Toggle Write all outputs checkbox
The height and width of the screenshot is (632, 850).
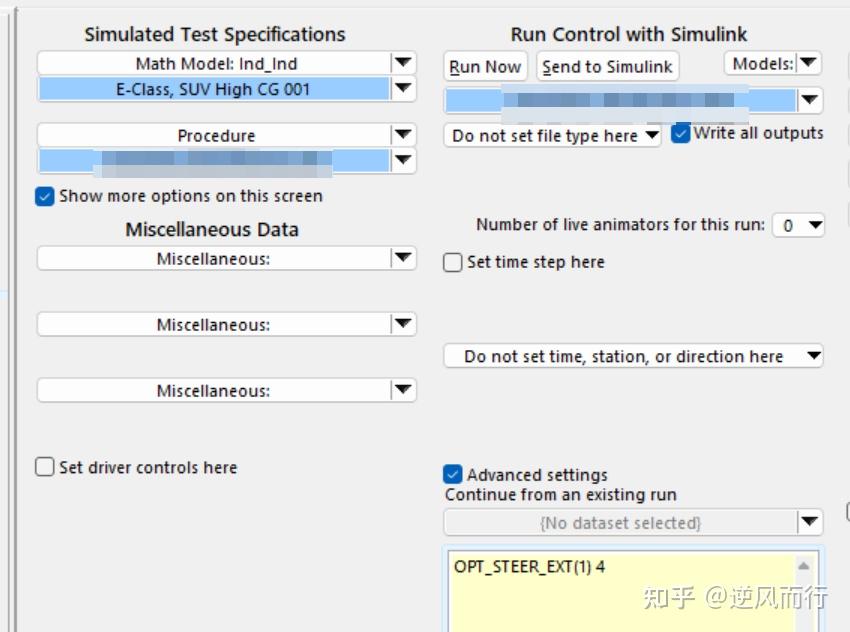click(681, 133)
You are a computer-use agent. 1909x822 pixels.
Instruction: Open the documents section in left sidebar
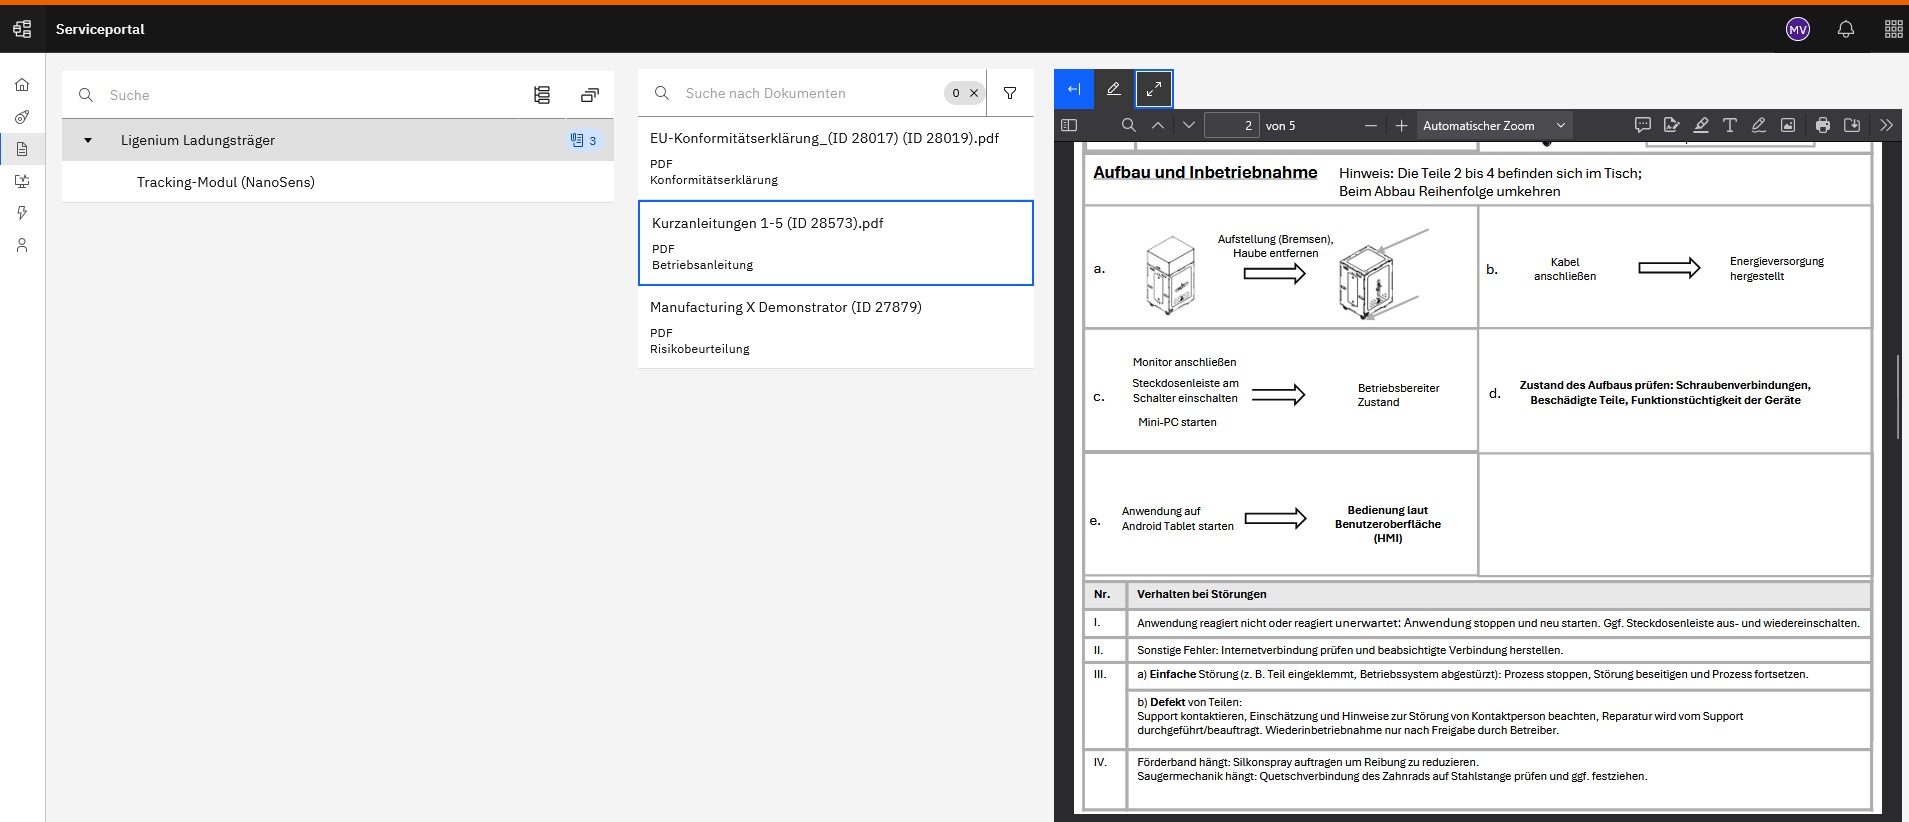[x=22, y=149]
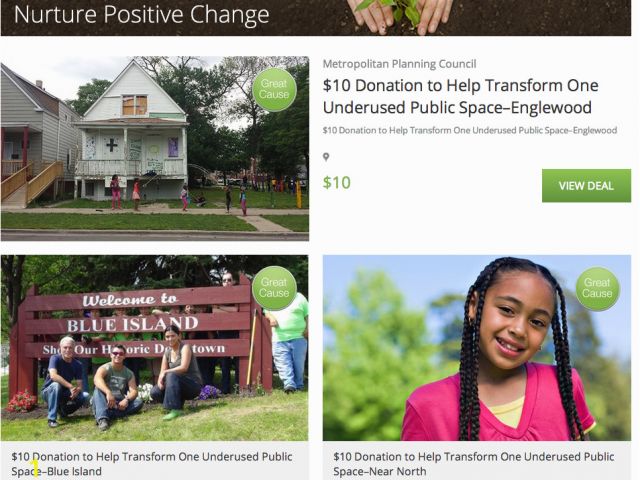The height and width of the screenshot is (480, 640).
Task: Open the large Englewood donation title
Action: pos(460,97)
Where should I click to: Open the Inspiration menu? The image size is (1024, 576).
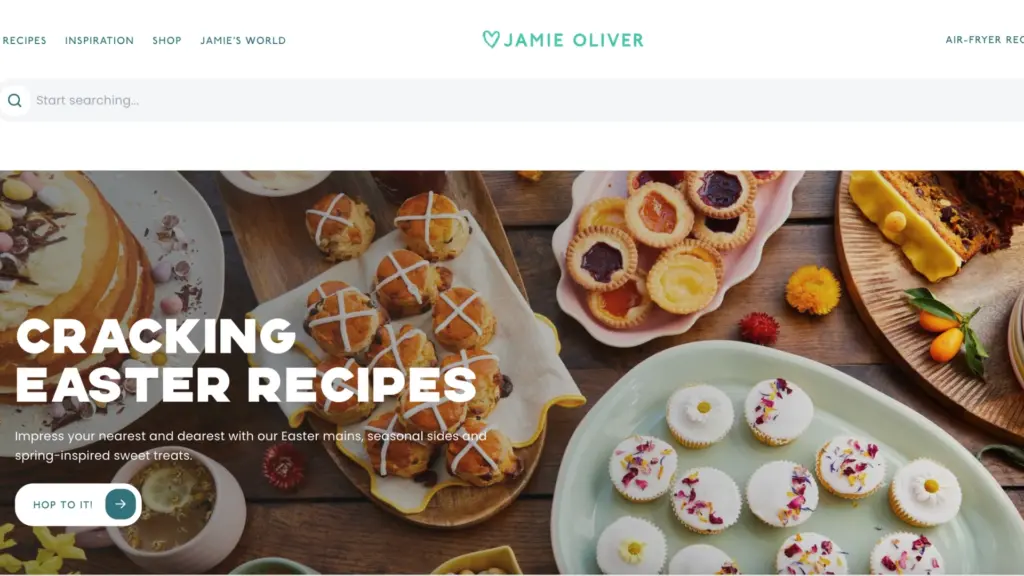tap(99, 40)
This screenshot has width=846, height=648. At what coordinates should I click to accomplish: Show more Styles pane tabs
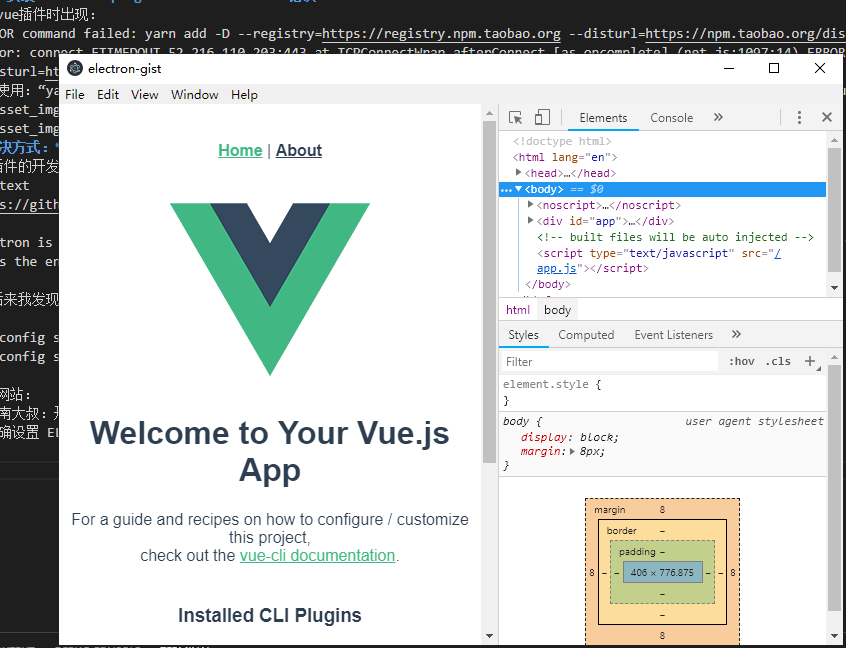click(x=736, y=335)
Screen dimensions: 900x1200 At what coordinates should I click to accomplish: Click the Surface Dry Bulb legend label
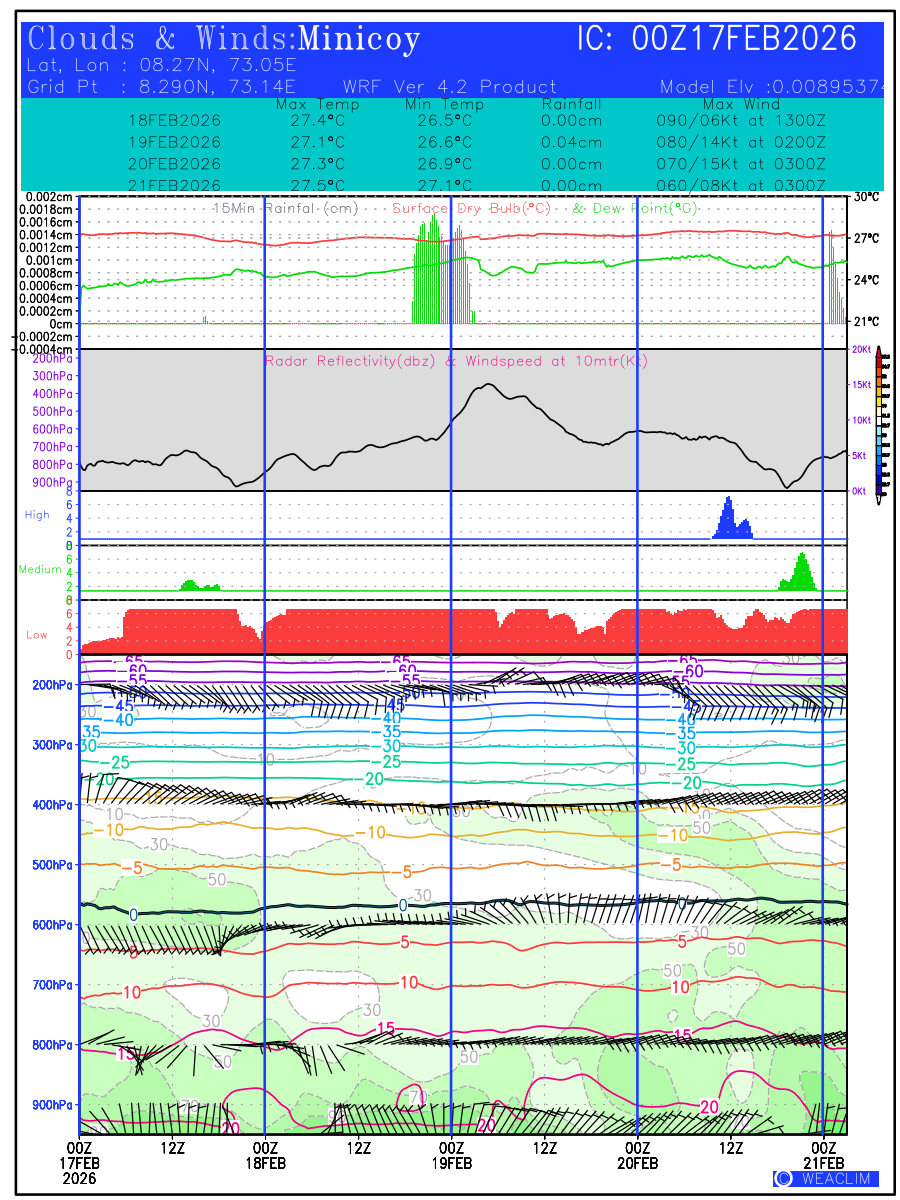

----

Task to complete
Without including any images, output the data exactly as given.

Result of this task
Toggle Write all outputs checkbox
The height and width of the screenshot is (632, 850).
click(681, 133)
You are a computer-use agent. 1909x822 pixels.
Instruction: Open the documents section in left sidebar
[x=22, y=149]
The height and width of the screenshot is (480, 640).
Task: Open the large Englewood donation title
Action: pos(460,97)
Where should I click to: Open the Inspiration menu? The image size is (1024, 576).
tap(99, 40)
This screenshot has width=846, height=648. At what coordinates should I click to accomplish: Show more Styles pane tabs
click(x=736, y=335)
Screen dimensions: 900x1200 At what coordinates should I click to accomplish: Click the Surface Dry Bulb legend label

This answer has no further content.